2.07 Plan Representative shall mean any person designated from time to time by the Committee to receive certain notices and take certain other administrative actions relating to participation in the Plan.

2.08 Subsidiary Company shall mean any present or future corporation which is or becomes a Subsidiary Company of the Company as that term is defined in Section 424 of the Code.

ARTICLE III
ELIGIBILITY AND PARTICIPATION

3.01 Initial Eligibility. Each Employee who shall have completed three consecutive months of employment with the Company or any corporation or entity acquired by the Company or any Eligible Subsidiary Company and shall be employed by the Company or any Eligible Subsidiary Company on the date his or her participation in the Plan is to become effective shall be eligible to participate in Offerings (as defined below) under the Plan which commence after such three-month period has concluded. Persons who are not Employees shall not be eligible to participate in the Plan.

3.02 Restrictions on Participation. Notwithstanding any provision of the Plan to the contrary, no Employee shall be granted an option to purchase shares of Common Stock under the Plan:

(a) if, immediately after the grant, such Employee would own stock and/or hold outstanding options to purchase stock possessing 5% or more of the total combined voting power or value of all classes of stock of the Company (for purposes of this paragraph, the rules of Section 424(d) of the Code shall apply in determining stock ownership of any Employee); or

(b) which permits such Employee's rights to purchase stock under all employee stock purchase plans (as that term is defined in Section 423(b) of the Code) of the Company to accrue at a rate which exceeds $25,000 of fair market value of the stock (determined at the time such option is granted) for each calendar year in which such option is outstanding at any time.

3.03 Commencement of Participation. An eligible Employee may become a participant by completing an enrollment form provided by the Company and filing the completed form with the Plan Representative on or before the filing date set therefor by the Committee, which date shall be prior to the Offering Commencement Date for the next following Offering (as such terms are defined below), unless a later time for submission of the form is set by the Committee for all eligible Employees with respect to a given Offering Period. Payroll deductions for a participant shall commence on the next following Offering Commencement Date after the Employee's authorization for payroll deductions becomes effective and shall continue until termination of the Plan or the participant's earlier termination of participation in the Plan. Each participant in the Plan shall be deemed to continue participation until termination of the Plan or such participant's earlier termination of participation in the Plan pursuant to Article VIII below.

ARTICLE IV
STOCK SUBJECT TO THE PLAN AND OFFERINGS

4.01 Stock Subject to the Plan. Subject to the provisions of Section 12.04 of the Plan, the Board shall reserve for issuance under the Plan an aggregate of one million (1,000,000) shares of the Company's common stock (the Common Stock), which shares shall be authorized but unissued shares of Common Stock. If, on a given Offering Termination Date, the number of shares with respect to which options are to be exercised exceeds the number of shares then available under the Plan, the Committee shall make a pro rata allocation of the shares remaining available for purchase in as uniform manner as shall be practicable and as it shall determine to be equitable. The Board may from time to time reserve additional shares of authorized and unissued Common Stock for issuance pursuant to the Plan; provided, however, that at no time shall the number of shares of Common Stock reserved be greater than permitted by applicable law.

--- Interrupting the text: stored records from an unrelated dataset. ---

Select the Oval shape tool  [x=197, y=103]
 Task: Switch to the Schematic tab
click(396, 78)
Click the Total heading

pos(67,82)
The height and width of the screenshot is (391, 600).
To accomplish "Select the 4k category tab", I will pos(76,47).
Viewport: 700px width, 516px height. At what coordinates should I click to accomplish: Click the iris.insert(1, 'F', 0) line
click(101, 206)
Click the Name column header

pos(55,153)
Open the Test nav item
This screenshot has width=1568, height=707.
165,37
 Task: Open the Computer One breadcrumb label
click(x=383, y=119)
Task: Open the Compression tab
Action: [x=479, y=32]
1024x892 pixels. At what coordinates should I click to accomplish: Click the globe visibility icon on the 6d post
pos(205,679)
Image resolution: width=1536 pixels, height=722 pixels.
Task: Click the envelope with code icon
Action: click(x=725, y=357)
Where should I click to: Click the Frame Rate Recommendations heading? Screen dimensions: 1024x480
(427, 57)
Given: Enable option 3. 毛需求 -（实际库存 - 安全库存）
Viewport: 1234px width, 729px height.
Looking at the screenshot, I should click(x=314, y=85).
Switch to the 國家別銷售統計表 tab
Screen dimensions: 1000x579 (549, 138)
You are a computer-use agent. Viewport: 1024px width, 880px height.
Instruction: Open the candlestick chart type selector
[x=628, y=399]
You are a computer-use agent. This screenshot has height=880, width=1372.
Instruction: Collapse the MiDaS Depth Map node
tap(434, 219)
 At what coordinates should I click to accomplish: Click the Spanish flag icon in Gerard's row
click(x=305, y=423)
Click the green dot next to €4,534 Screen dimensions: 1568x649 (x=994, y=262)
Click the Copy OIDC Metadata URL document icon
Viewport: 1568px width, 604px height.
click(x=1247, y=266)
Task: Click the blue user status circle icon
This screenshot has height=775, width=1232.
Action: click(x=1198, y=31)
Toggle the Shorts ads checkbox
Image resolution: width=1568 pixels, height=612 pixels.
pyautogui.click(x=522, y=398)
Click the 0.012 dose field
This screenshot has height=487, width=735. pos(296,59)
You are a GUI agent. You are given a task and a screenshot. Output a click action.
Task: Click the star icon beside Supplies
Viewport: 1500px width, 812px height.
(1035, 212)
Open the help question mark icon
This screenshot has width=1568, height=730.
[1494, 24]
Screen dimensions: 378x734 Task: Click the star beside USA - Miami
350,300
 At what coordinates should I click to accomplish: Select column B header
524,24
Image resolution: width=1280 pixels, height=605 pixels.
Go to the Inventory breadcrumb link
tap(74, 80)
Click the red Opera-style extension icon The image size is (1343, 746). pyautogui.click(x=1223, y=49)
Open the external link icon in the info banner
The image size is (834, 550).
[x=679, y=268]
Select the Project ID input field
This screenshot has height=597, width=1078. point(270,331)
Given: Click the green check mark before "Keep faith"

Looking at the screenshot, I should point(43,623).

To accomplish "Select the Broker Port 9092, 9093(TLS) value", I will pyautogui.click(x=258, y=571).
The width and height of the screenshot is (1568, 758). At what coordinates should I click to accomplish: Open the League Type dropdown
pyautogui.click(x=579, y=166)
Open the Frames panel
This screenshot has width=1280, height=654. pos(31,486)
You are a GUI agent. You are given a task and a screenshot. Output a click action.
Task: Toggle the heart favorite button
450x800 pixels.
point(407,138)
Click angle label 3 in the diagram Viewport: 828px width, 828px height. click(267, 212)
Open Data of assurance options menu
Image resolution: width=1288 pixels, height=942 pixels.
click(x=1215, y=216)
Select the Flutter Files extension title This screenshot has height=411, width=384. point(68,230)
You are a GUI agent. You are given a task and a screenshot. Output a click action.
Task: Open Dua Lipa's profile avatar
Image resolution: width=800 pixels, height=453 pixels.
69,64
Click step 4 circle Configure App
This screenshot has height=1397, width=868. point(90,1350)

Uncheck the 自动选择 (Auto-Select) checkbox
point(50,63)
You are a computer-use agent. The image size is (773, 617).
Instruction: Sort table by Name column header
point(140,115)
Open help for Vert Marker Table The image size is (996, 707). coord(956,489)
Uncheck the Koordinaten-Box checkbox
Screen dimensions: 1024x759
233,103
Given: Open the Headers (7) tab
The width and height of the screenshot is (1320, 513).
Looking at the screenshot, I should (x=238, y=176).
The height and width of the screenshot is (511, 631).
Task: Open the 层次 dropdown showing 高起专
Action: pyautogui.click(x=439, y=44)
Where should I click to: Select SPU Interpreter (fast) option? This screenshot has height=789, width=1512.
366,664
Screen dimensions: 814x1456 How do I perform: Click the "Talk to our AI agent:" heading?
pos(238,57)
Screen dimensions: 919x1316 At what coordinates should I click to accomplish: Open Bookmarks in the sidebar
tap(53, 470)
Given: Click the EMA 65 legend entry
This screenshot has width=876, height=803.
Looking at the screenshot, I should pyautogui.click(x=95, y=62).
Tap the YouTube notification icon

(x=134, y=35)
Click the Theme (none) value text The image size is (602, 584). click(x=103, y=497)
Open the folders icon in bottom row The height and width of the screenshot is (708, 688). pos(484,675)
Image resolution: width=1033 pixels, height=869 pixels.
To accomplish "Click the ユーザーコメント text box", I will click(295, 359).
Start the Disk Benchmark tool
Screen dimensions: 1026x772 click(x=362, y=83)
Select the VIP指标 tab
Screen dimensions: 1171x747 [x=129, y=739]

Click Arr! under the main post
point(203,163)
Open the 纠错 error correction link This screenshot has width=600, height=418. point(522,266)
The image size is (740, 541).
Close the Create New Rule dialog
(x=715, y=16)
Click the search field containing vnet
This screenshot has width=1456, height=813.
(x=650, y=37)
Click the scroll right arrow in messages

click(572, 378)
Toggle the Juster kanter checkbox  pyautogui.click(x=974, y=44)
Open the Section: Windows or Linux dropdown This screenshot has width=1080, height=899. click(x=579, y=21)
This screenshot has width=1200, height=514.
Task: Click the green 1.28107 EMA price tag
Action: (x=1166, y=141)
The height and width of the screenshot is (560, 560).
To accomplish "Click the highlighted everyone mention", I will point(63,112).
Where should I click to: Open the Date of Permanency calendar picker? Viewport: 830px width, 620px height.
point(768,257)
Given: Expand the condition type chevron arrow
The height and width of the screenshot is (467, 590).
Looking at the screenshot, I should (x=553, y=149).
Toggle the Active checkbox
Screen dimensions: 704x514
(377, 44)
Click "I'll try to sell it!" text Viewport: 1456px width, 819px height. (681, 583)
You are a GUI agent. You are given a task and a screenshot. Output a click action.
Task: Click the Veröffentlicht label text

4.02 Offerings. The Plan shall be implemented by a series of Offerings of the Company's Common Stock (the Offerings) of three (3) months duration, with new Offerings commencing on or about January 1, April 1, July 1 and October 1 of each year (or at such other dates as the Committee shall determine). The first day of each Offering shall be deemed the Offering Commencement Date and the last day the Offering Termination Date for such Offering. The Committee shall have the power to change the duration and/or the frequency of future Offerings without stockholder approval if such change is announced at least five (5) days prior to the beginning of the first Offering to be affected and the duration of such Offering does not exceed twenty-seven (27) months. Each Offering shall be in such form and shall contain such terms and conditions as the Committee shall deem appropriate, which shall comply with the requirements of Section 423(b)(5) of the Code that all Employees granted options to purchase shares of Common Stock under the Plan shall have the same rights and privileges. The Plan shall continue until terminated in accordance with Section 12.05.

ARTICLE V
PAYROLL DEDUCTIONS AND SUBSCRIPTIONS

5.01 Amount of Deduction. The enrollment form described in Section 3.03 will permit a participant to elect during each Offering (except an Offering from which the participant has withdrawn in accordance with Section 8.02) payroll deductions to occur in an amount determined by the participant. In addition, for each Eligible Subsidiary Company that establishes a sub-plan pursuant to Section 11.04(b), the Plan Representative may in its discretion permit employees of the Eligible Subsidiary Company to subscribe to pay the Company a fixed dollar amount in one payments completed on or before the Offering Termination Date. In all cases, the amount of each participant's payroll deductions or subscriptions may be limited in order to comply with the requirements of Section 3.02(b).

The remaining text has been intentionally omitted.